* [Your goal]: Look through the records below for the line with "Task: Click the parentheses operator button" and the line with "Select the 分时 intraday tab", then return those lines and all lines between, exactly.

Stored data entries:
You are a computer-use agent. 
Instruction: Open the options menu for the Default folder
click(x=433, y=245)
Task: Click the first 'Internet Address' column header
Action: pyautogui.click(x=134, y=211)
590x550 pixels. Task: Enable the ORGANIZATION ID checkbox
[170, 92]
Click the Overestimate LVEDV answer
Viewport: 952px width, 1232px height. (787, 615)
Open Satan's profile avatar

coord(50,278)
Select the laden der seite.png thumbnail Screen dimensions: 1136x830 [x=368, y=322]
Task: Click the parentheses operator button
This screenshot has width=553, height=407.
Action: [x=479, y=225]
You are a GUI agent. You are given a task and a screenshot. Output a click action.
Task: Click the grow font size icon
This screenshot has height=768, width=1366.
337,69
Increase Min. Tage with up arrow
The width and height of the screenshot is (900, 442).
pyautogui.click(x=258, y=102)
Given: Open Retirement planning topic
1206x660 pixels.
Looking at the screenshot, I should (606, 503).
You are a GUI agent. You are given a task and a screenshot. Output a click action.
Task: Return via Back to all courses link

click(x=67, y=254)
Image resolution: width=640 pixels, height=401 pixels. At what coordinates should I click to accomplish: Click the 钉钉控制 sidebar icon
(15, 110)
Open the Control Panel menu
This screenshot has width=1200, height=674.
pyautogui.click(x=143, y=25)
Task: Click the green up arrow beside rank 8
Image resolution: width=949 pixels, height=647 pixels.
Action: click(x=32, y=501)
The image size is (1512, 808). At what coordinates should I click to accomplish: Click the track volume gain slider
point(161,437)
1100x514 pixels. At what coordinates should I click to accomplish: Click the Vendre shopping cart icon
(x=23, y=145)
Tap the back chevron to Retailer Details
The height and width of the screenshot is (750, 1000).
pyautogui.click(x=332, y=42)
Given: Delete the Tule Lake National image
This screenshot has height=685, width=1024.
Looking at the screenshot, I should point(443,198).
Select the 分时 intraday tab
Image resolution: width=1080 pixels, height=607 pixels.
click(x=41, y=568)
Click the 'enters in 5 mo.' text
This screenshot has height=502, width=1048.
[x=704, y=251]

* [Reply to the task]:
Task: Click the parentheses operator button
This screenshot has width=553, height=407.
Action: [x=479, y=225]
You are a GUI agent. You are given a task and a screenshot. Output a click action.
Task: Click the grow font size icon
This screenshot has height=768, width=1366.
337,69
Increase Min. Tage with up arrow
The width and height of the screenshot is (900, 442).
pyautogui.click(x=258, y=102)
Given: Open Retirement planning topic
1206x660 pixels.
Looking at the screenshot, I should (606, 503).
You are a GUI agent. You are given a task and a screenshot. Output a click action.
Task: Return via Back to all courses link

click(x=67, y=254)
Image resolution: width=640 pixels, height=401 pixels. At what coordinates should I click to accomplish: Click the 钉钉控制 sidebar icon
(15, 110)
Open the Control Panel menu
This screenshot has width=1200, height=674.
pyautogui.click(x=143, y=25)
Task: Click the green up arrow beside rank 8
Image resolution: width=949 pixels, height=647 pixels.
Action: click(x=32, y=501)
The image size is (1512, 808). At what coordinates should I click to accomplish: Click the track volume gain slider
point(161,437)
1100x514 pixels. At what coordinates should I click to accomplish: Click the Vendre shopping cart icon
(x=23, y=145)
Tap the back chevron to Retailer Details
The height and width of the screenshot is (750, 1000).
pyautogui.click(x=332, y=42)
Given: Delete the Tule Lake National image
This screenshot has height=685, width=1024.
Looking at the screenshot, I should point(443,198).
Select the 分时 intraday tab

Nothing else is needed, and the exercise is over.